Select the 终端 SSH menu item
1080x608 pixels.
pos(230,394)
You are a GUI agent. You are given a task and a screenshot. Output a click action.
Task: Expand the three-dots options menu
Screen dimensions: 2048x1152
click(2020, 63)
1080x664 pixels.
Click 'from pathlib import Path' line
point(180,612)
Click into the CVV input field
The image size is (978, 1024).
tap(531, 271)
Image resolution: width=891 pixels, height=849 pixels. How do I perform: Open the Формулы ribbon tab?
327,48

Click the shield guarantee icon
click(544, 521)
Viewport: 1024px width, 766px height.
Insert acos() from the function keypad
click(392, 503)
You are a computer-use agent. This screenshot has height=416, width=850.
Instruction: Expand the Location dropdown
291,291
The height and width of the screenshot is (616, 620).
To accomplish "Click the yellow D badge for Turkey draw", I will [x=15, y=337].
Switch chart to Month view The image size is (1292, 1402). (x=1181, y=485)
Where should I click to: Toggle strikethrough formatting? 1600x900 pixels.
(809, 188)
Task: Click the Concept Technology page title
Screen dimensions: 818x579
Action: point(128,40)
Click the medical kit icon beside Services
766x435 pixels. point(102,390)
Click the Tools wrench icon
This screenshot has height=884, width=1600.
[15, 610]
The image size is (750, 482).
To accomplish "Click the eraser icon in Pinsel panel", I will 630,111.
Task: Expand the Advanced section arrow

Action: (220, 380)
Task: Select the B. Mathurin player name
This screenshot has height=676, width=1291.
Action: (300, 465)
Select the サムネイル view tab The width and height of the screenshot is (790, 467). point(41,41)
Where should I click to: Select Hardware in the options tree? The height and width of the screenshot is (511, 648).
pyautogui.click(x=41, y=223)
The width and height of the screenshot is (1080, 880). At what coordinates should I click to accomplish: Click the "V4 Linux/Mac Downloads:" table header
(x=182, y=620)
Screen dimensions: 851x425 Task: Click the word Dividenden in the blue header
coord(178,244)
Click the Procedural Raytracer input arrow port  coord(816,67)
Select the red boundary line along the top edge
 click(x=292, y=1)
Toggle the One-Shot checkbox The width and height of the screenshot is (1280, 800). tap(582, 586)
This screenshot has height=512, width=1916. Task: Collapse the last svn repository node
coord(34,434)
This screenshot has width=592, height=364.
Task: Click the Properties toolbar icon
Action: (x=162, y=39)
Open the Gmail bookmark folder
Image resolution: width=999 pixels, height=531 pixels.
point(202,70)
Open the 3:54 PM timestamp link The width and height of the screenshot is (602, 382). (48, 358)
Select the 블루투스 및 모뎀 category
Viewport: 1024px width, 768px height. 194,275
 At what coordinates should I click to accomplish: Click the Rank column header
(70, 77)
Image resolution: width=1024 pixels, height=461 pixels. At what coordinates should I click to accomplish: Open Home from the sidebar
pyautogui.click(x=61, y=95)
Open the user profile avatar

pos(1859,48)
• • •
THE TASK
Nothing outside the span should appear: transcribe the lines from the one containing "Toggle the One-Shot" through the last line of the records.

SOLUTION BELOW
Toggle the One-Shot checkbox The width and height of the screenshot is (1280, 800). tap(582, 586)
This screenshot has height=512, width=1916. Task: Collapse the last svn repository node
coord(34,434)
This screenshot has width=592, height=364.
Task: Click the Properties toolbar icon
Action: (x=162, y=39)
Open the Gmail bookmark folder
Image resolution: width=999 pixels, height=531 pixels.
point(202,70)
Open the 3:54 PM timestamp link The width and height of the screenshot is (602, 382). (48, 358)
Select the 블루투스 및 모뎀 category
Viewport: 1024px width, 768px height. 194,275
 At what coordinates should I click to accomplish: Click the Rank column header
(70, 77)
Image resolution: width=1024 pixels, height=461 pixels. At what coordinates should I click to accomplish: Open Home from the sidebar
pyautogui.click(x=61, y=95)
Open the user profile avatar

pos(1859,48)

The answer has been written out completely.